Two well-known books where leadership and software intersect are The Phoenix Project and The Goal. These books are novelizations of a company that redeems itself by leveraging the Theory of Constraints. While The Phoenix Project is very much a take on The Goal with a software angle, the lesson is the same. So here’s the question: does the Theory of Constraints apply to software development?
What is the Theory of Constraints
In a nutshell, the Theory of Constraints is about looking at a system and applying something called the five focusing steps to even out and improve productivity. It’s very similar to Lean in that its overall purpose is to reduce waste and create a smooth flow, but it has a different approach.
Now, part of the focusing steps is to identify a system’s major bottleneck or constraint. From there, the focusing steps give you a method to reduce its impact on the system as a whole. Those steps include promoting the constraint, adding capacity, submitting the rest of the system to the constraint, and preventing inertia.
While all of this is good, it has several key assumptions that make it difficult to apply to software development.
The System Isn’t Visible
The biggest challenge is that to apply the Theory of Constraints, you have to be able to observe the system.
In general, software development happens invisibly. We rely on humans as sensors and indicators, creating a visibility challenge. In a more traditional manufacturing context, the product moves down the line past machines and explicit processes.

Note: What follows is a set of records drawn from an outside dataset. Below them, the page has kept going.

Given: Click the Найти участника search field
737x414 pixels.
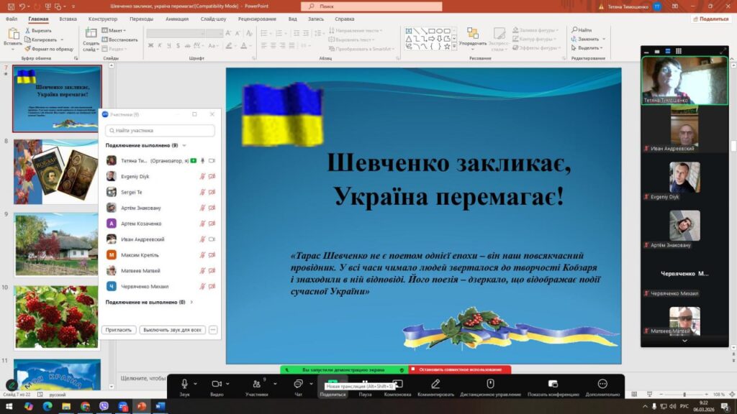Looking at the screenshot, I should click(160, 131).
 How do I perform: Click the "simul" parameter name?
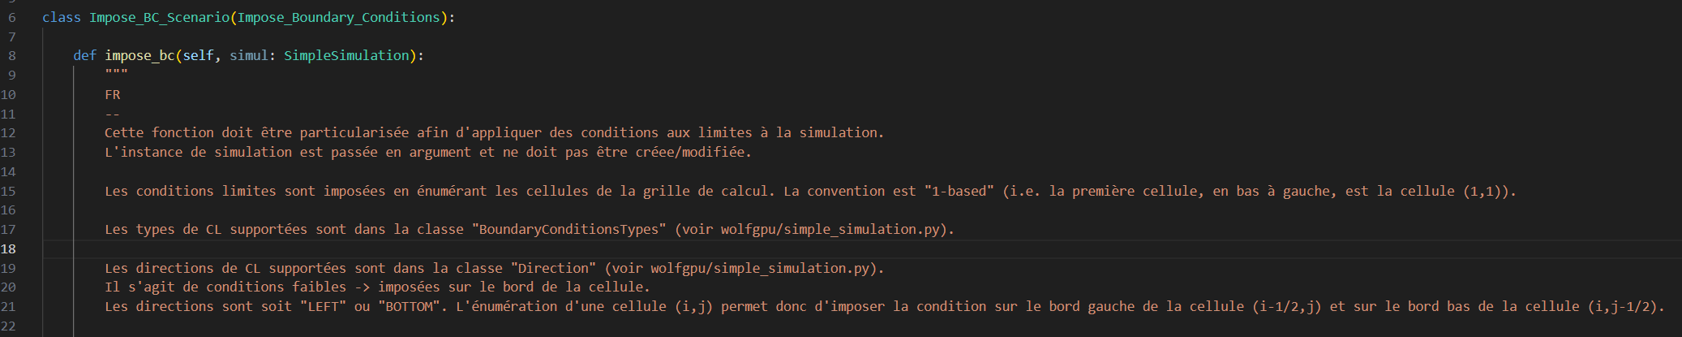(x=248, y=56)
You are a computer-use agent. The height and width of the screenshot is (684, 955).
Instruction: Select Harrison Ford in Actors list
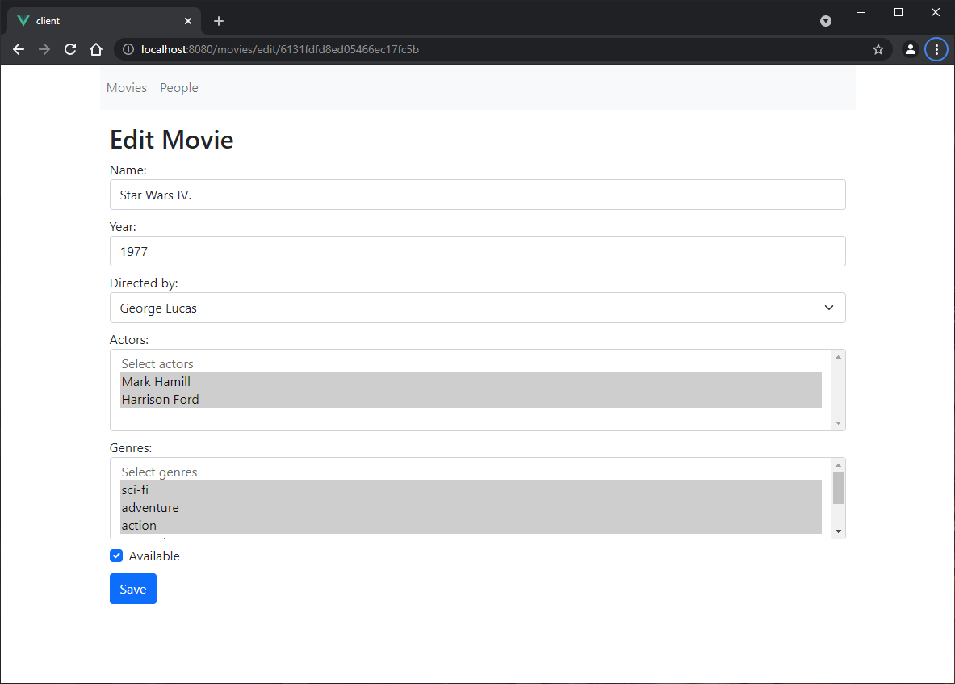point(161,399)
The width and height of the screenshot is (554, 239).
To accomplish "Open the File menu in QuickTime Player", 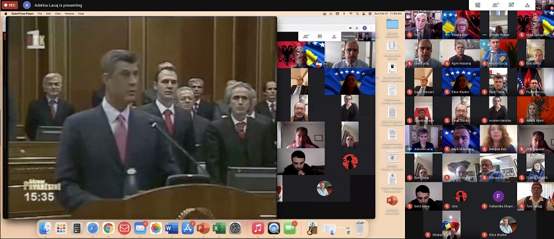I will tap(40, 13).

In software, the code is in a computer, and humans are the processes.
Is the code stuck somewhere? Is a process that requires humans a constraint compared to automation? Is there a pattern to what we see when we have dozens of humans providing signals that don’t seem to sync up?
Many folks are tempted to write out what they wish the process or system behaved like, but that often has little to do with reality. Most of these attempts fail to include human interactions, leaving substantial blind spots that corrupt any serious improvement effort. If you want a riddle to help tease this out, how would you be able to identify a planning meeting as the constraint compared to testing code?
Capacity is a Mystery
Similar to how hard it is to see the system at work, another assumption in the Theory of Constraints is an awareness of how much capacity the system and its steps have compared to its demand.

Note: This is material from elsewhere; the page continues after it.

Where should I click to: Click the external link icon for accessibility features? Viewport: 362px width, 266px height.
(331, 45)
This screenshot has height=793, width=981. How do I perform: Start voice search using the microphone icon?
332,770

This information correctly identifies constraints in the system because the constraint is where the capacity is significantly less than the demand on it.
Hopefully, I don’t have to spend too much time making the case that almost no software team has a real sense of its capacity or the demand on it. Capacity and demand are made up, arbitrary, and not based on reality.

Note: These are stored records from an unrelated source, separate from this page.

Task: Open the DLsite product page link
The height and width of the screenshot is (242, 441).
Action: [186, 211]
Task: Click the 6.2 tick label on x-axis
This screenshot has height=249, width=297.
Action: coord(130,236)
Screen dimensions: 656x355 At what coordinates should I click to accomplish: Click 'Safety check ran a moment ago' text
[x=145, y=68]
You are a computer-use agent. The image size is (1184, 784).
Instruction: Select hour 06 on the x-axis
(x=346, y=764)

That doesn’t mean you can’t calculate these things; rather, nobody does. So, without capacity and demand, you will be guessing at constraints.
Variability
Imagine a step in the process that people think is the constraint. Everyone thinks the step after them is the constraint, by the way. So, we look at that step, and we can observe that its productivity is highly variable. Sometimes, it keeps up and even is faster. Sometimes, it stops moving entirely and is blocked.
With that degree of variability in how that step performs, how can you identify it as a constraint? You can’t with any degree of certainty.
So, variability is an enemy because of how variable most software development systems are. Many people will claim that is the fundamental nature of software development, and I will vehemently disagree.
You can stabilize and remove most sources of variability in software development.
For more critics, you can also do that in a way that is human-centered and a positive experience.
Without a method to remove variability, you also can’t identify constraints accurately, and that means your efforts will have unknown consequences.
So What
I would say that something like the Theory of Constraints is not generally useful for software development, not because it’s a bad fit, but because most of the folks involved in software development don’t know how to create or change a system to make the Theory of Constraints work.
I’ve used it successfully several times, but like many things, it seems improbable, impractical, and unintuitive.
So, if the Theory of Constraints has inspired you and you want to bring it to your groups, you’ll need to focus on the three areas I mentioned first. Without it, you’ll add more chaos to an already chaotic system.